Saved entries:
::::
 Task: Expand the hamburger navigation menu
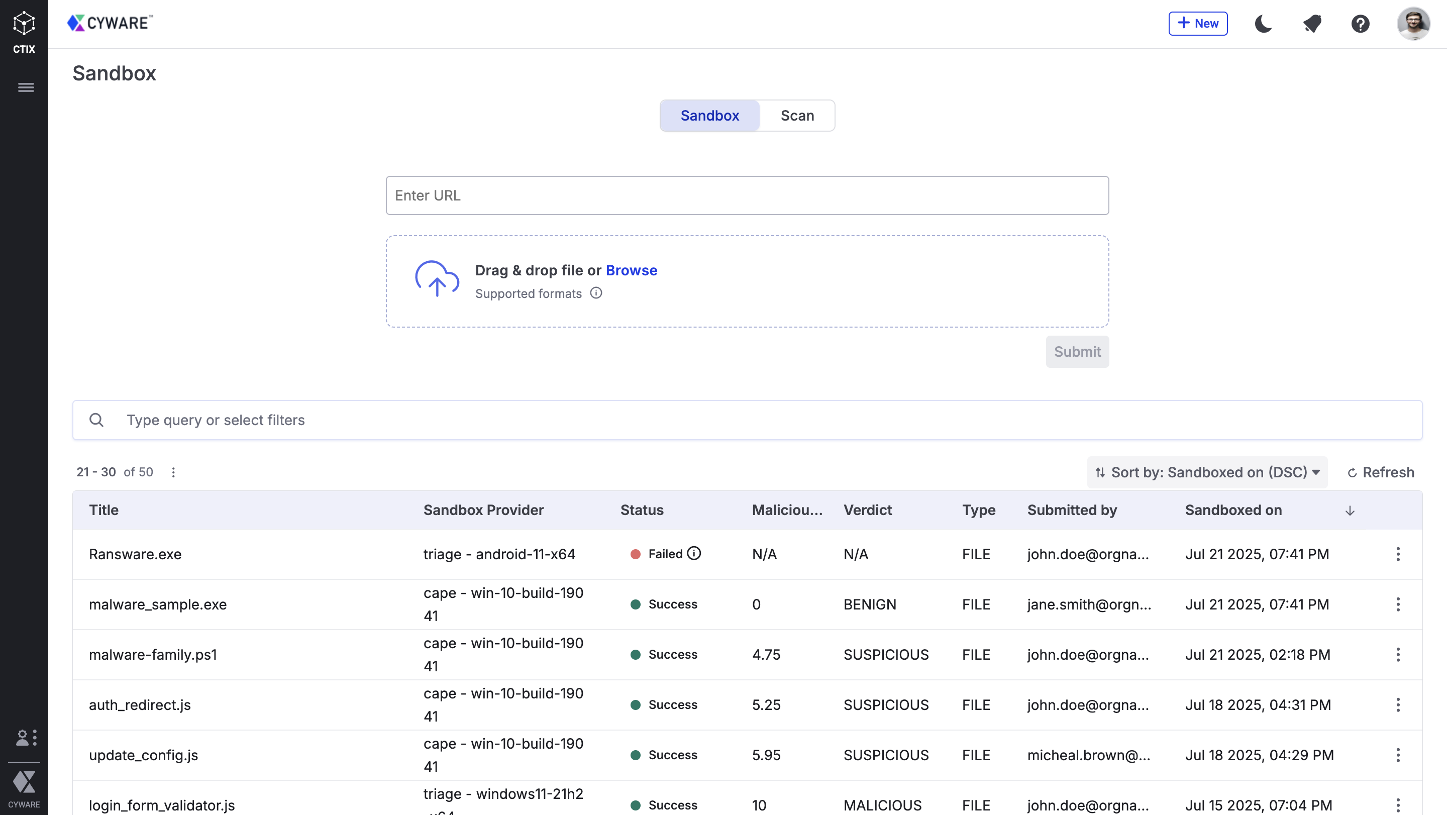(26, 88)
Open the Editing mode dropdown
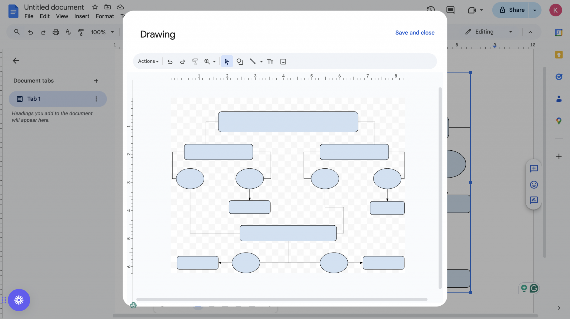The width and height of the screenshot is (570, 319). pyautogui.click(x=510, y=32)
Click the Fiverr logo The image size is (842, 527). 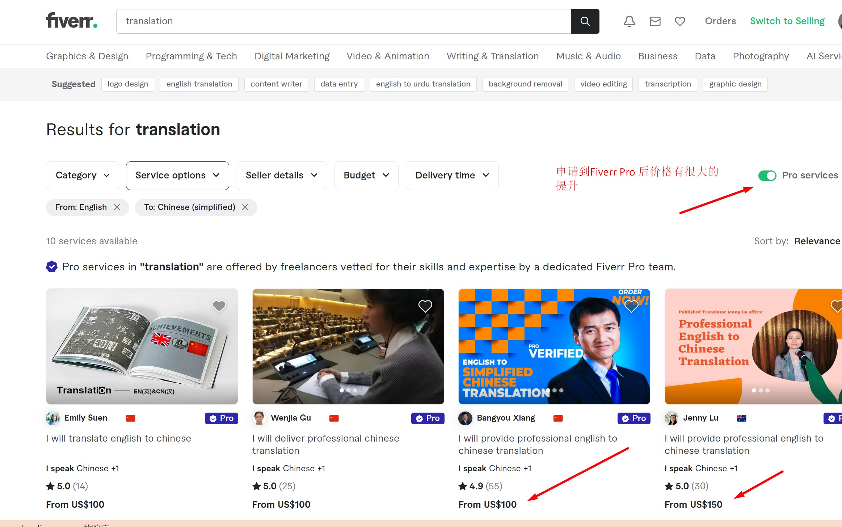[72, 21]
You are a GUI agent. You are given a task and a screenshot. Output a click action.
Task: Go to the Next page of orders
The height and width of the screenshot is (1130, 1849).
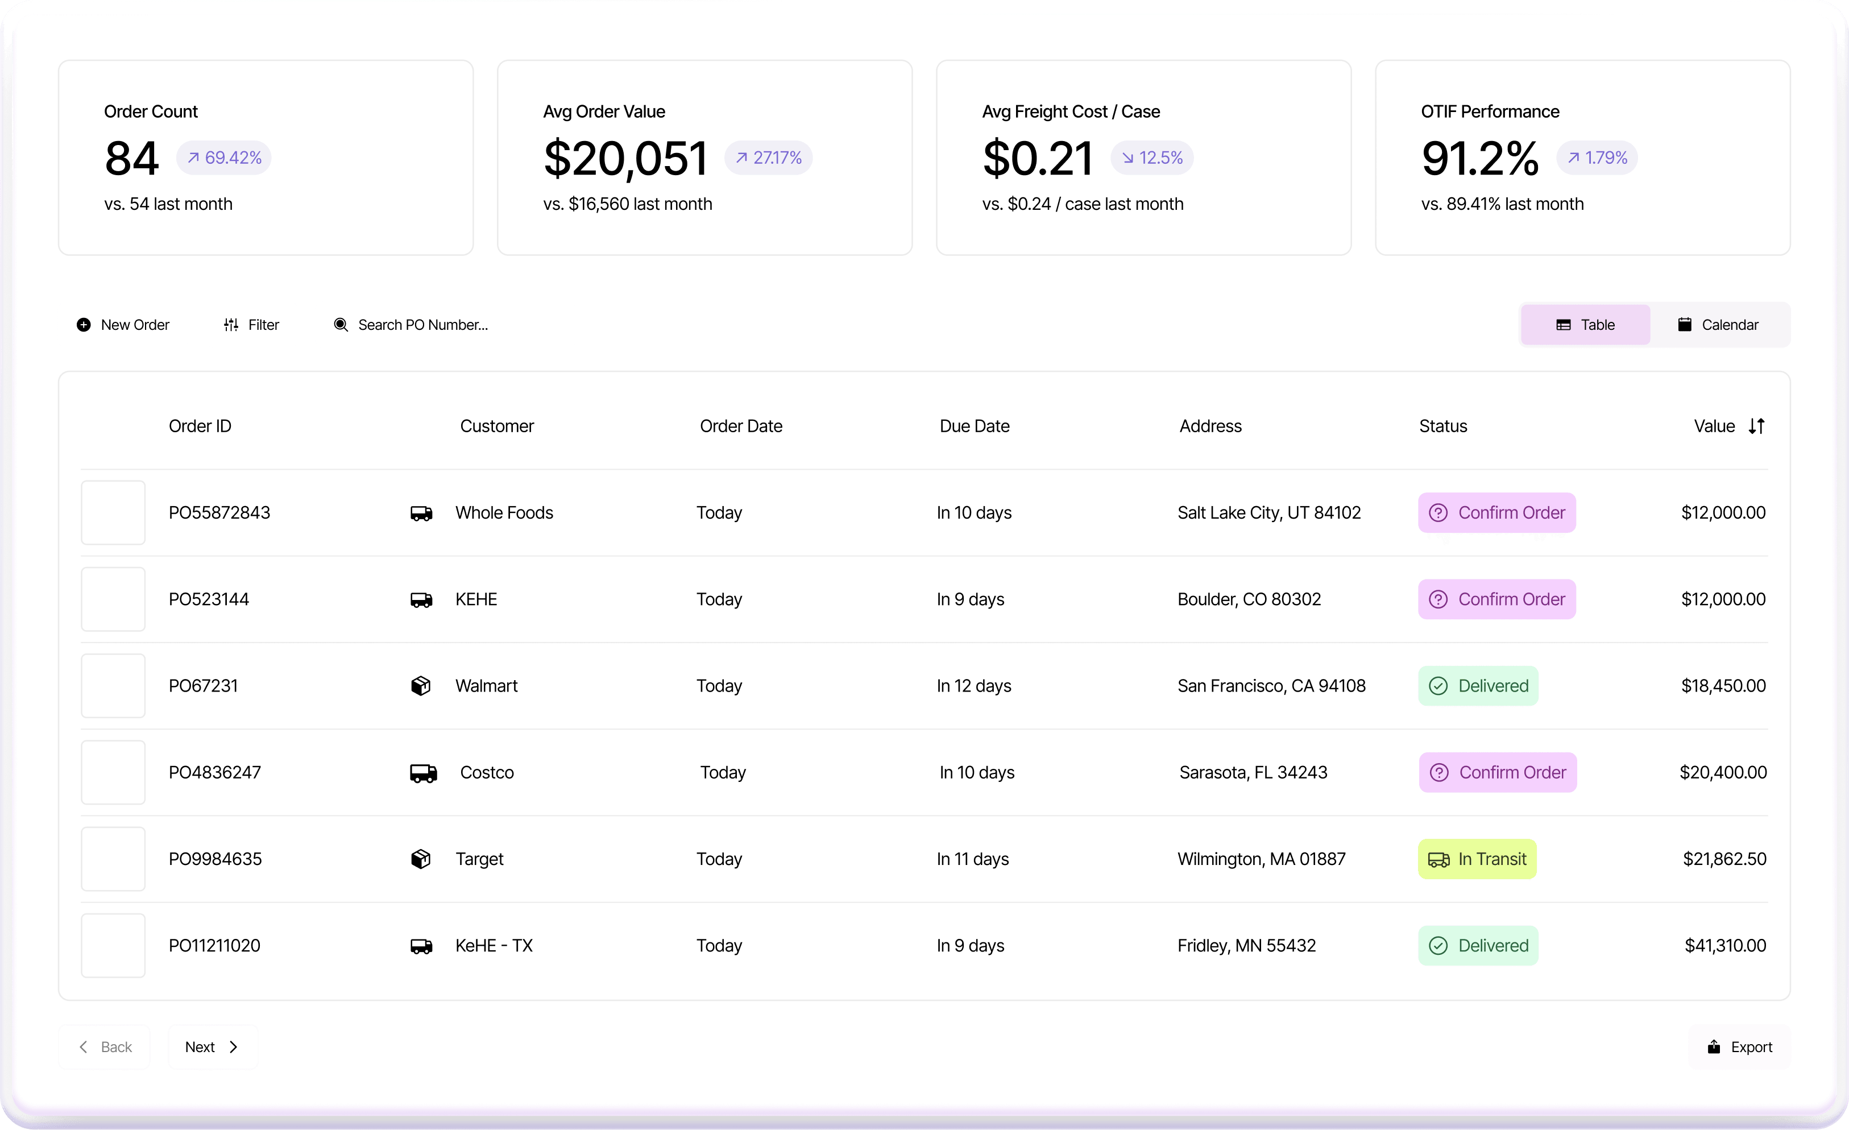tap(211, 1047)
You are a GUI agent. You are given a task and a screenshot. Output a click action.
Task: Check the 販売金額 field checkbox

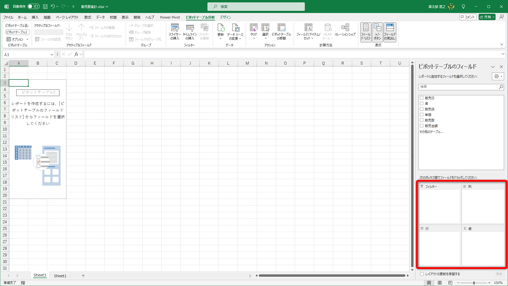tap(422, 126)
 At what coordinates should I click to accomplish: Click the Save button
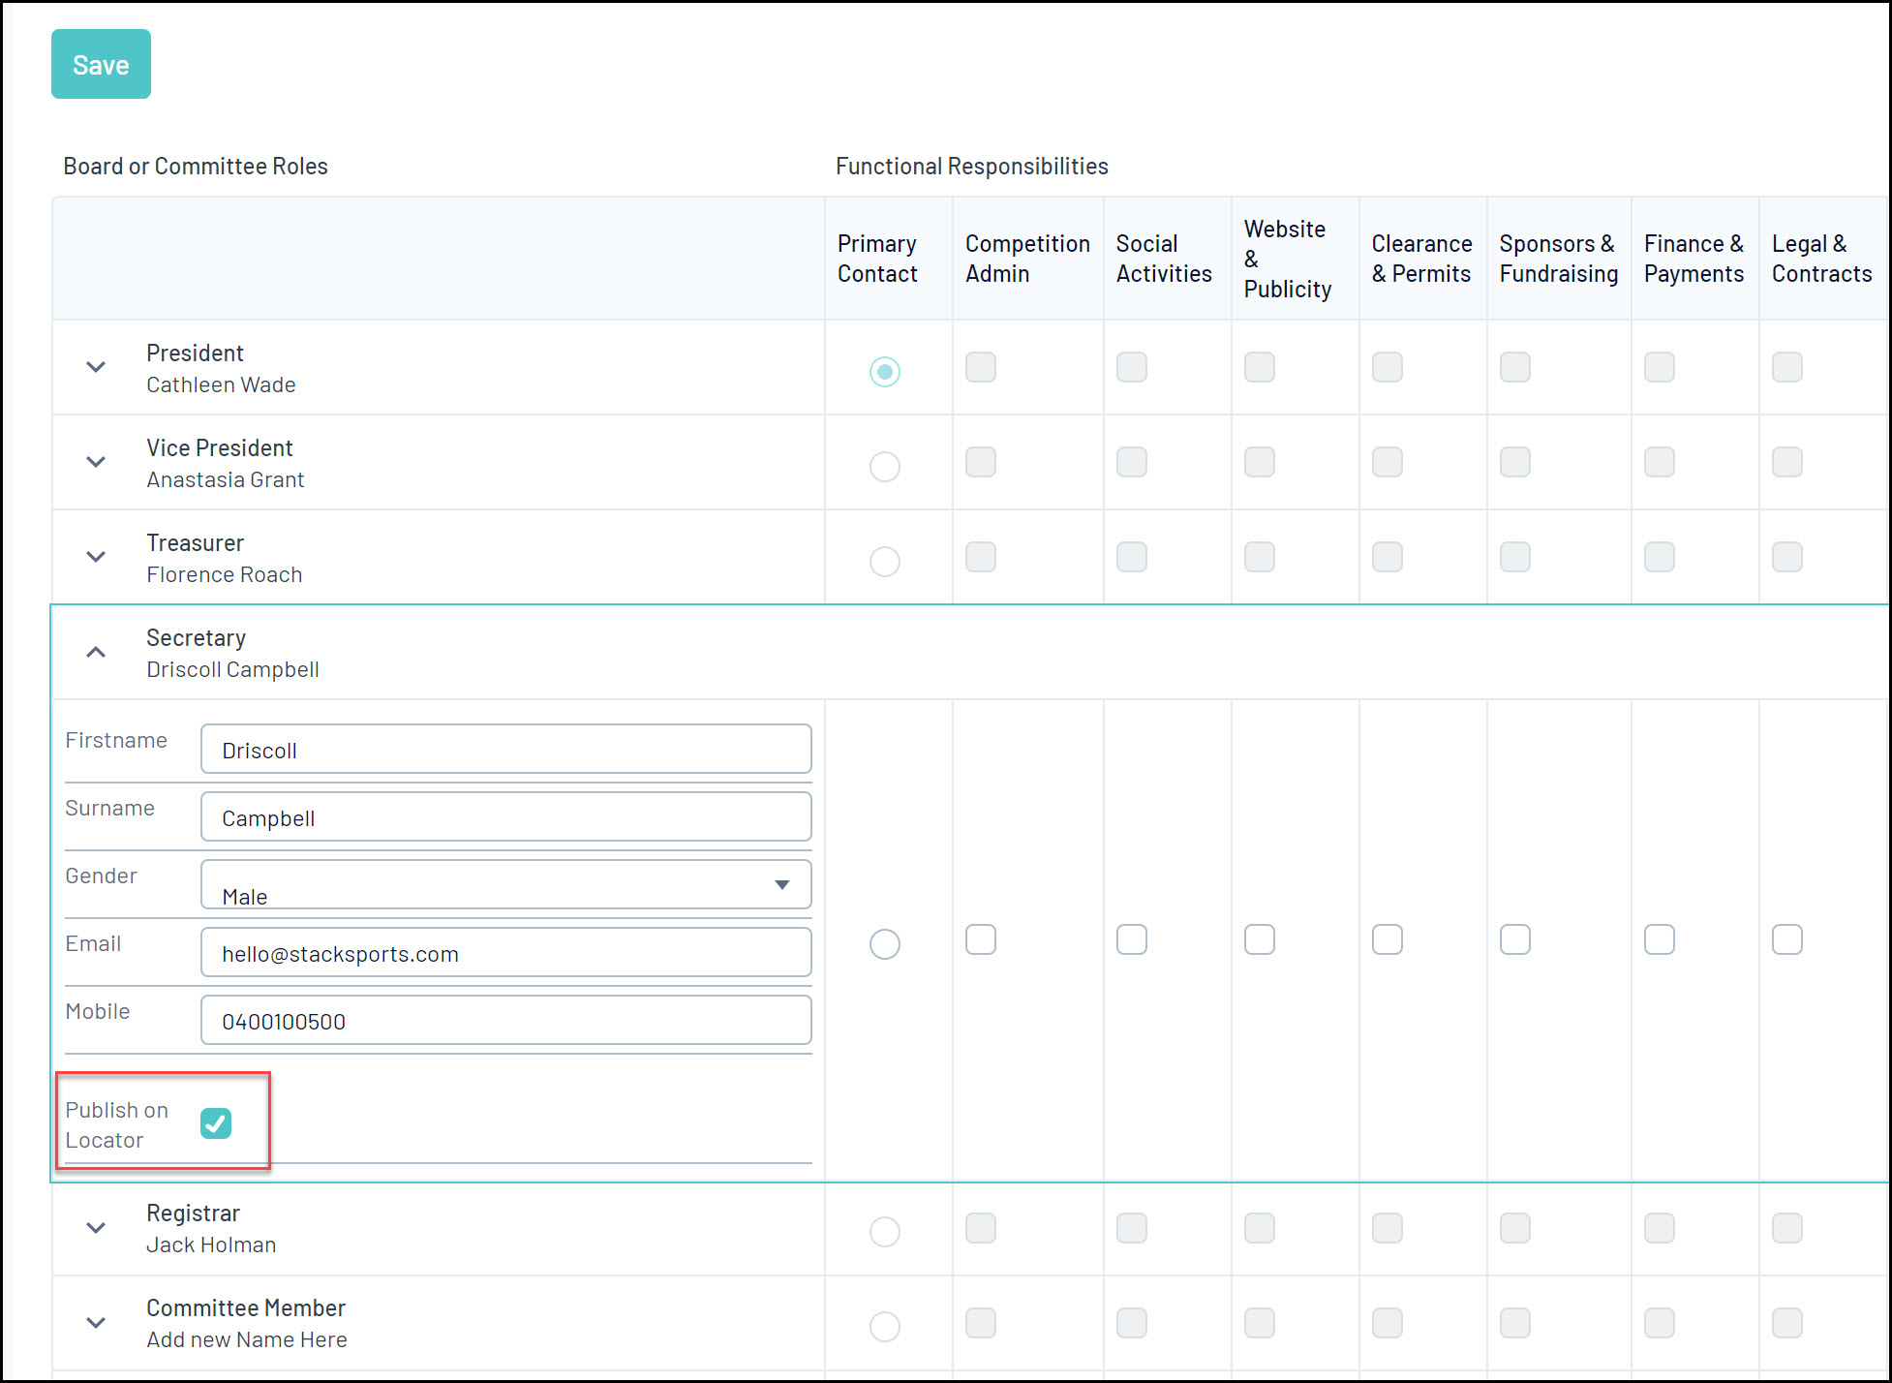coord(101,64)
::::
> **Task goal**
Extract, character for character, every line from the one that holds "At what coordinates" through the end of the entries above. Include both boundary lines and no pictures.

> **Answer space**
 At what coordinates should I click to accomplish: Click the Save button
coord(101,64)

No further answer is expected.